> **TASK INSTRUCTIONS**
A complete answer includes every line below with the word "window".

> **DATA**
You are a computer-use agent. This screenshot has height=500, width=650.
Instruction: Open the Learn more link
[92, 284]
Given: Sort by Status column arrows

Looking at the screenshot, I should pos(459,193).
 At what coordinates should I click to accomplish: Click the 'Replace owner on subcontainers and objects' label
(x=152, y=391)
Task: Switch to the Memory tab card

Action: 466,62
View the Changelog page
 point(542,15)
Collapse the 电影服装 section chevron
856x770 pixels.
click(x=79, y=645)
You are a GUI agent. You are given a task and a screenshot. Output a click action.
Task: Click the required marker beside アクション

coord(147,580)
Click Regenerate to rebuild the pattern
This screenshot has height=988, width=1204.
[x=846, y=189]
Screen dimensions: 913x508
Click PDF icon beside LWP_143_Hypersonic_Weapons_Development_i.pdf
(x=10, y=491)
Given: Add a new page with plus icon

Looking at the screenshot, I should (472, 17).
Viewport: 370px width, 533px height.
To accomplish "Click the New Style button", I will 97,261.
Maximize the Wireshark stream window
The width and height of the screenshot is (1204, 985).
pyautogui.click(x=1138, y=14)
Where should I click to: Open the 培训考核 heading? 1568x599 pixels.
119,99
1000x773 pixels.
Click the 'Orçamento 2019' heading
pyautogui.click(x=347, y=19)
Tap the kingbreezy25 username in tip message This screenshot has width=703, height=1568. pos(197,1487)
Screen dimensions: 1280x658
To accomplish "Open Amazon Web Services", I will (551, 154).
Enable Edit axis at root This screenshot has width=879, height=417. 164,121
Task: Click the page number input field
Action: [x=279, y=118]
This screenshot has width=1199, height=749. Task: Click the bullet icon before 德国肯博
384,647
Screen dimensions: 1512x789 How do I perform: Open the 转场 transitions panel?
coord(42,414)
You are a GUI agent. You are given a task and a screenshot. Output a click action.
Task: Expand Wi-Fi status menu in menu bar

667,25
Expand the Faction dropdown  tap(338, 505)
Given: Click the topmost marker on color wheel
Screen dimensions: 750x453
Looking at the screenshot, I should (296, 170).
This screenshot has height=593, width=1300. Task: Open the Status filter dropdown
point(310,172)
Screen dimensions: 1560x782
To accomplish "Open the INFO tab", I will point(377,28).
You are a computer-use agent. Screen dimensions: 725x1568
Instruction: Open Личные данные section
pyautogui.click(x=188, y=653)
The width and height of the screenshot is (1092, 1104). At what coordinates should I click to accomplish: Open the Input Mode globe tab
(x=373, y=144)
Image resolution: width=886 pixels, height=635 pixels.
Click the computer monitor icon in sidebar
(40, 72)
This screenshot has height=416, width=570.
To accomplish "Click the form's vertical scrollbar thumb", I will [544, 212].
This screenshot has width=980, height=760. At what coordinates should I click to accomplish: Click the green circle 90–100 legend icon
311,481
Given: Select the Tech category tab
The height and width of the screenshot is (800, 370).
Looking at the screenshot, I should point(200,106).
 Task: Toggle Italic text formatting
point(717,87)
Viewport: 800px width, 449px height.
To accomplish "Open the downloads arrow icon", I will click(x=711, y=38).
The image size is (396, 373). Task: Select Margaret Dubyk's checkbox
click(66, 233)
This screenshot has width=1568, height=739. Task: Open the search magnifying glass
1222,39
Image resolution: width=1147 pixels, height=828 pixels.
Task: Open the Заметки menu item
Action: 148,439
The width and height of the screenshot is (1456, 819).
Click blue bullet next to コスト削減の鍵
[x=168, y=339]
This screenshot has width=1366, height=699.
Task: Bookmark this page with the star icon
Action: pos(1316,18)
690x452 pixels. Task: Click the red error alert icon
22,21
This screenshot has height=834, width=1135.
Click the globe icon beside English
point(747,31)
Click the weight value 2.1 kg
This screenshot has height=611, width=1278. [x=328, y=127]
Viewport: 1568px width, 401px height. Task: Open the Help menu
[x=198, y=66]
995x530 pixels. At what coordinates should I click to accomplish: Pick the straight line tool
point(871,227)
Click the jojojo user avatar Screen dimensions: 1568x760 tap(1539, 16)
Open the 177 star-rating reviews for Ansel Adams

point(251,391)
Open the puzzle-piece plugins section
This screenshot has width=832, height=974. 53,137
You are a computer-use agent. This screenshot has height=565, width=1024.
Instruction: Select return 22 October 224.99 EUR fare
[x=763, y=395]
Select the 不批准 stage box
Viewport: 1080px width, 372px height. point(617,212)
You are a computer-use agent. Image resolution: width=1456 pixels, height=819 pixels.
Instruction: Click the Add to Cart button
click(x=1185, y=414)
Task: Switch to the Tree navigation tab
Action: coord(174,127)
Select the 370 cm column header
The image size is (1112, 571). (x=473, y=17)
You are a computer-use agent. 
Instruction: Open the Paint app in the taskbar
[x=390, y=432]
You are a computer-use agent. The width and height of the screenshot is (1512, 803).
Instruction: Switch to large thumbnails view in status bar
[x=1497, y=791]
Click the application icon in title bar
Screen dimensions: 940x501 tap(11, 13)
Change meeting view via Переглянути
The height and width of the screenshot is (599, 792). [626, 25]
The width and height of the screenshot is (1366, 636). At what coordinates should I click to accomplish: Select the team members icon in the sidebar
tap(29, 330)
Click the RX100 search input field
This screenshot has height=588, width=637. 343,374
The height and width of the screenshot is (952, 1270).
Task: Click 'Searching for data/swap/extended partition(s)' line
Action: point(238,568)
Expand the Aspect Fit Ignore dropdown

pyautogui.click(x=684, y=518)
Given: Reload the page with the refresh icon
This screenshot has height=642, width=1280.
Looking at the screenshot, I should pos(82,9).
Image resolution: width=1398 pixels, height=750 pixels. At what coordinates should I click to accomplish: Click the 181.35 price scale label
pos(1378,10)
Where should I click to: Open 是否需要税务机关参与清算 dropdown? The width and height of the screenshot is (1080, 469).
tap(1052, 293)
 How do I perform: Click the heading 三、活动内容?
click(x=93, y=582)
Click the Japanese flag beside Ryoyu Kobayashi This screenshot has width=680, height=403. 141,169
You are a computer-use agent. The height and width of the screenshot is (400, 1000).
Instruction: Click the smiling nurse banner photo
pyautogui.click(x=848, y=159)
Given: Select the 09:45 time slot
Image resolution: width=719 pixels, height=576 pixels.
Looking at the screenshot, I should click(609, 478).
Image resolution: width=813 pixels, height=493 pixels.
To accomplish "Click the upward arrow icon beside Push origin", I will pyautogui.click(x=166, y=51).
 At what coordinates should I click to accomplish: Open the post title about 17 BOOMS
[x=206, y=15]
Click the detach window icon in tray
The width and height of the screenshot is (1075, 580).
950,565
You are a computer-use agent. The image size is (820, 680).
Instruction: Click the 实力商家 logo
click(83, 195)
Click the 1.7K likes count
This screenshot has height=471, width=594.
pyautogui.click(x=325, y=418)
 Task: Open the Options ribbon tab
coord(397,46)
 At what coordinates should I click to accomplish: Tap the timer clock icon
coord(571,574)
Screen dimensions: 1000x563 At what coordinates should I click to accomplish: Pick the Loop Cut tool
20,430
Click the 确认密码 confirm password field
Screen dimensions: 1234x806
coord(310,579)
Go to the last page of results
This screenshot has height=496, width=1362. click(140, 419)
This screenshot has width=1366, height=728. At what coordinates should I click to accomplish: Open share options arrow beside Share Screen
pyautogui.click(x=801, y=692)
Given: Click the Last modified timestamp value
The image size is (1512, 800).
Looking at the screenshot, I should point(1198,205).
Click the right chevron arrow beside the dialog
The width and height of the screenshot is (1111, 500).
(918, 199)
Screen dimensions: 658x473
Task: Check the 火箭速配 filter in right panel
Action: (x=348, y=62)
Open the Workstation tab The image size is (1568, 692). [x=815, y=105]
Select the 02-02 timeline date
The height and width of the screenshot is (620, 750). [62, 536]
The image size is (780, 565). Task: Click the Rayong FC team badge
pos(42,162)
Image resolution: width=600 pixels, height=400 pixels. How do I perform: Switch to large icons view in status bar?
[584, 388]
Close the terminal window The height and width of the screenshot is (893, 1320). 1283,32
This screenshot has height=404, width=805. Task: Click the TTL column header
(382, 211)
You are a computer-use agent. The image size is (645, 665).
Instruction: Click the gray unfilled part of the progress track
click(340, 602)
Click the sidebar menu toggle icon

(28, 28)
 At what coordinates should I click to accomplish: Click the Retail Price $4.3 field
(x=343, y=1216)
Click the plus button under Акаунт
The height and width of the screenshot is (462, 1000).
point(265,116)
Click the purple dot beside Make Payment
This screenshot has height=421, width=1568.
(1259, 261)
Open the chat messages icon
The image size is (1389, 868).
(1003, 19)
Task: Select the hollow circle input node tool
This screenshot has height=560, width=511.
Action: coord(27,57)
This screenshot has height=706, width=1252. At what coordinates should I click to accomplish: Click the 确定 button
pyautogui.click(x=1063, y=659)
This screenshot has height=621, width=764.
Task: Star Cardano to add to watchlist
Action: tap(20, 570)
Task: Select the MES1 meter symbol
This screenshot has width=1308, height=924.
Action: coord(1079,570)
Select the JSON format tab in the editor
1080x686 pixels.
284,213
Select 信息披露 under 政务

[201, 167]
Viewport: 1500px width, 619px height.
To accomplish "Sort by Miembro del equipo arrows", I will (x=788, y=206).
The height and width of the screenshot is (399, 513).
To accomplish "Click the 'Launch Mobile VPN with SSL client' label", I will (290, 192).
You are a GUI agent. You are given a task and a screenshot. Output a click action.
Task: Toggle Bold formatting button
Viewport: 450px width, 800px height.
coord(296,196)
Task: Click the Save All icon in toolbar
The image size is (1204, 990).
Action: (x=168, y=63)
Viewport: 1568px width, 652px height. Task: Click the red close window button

> **FINISHED EXERCISE**
Maximize the Wireshark stream window
Click the detach window icon in tray
Close the terminal window The height and width of the screenshot is (893, 1320). 1283,32
Viewport: 1568px width, 652px height. Task: Click the red close window button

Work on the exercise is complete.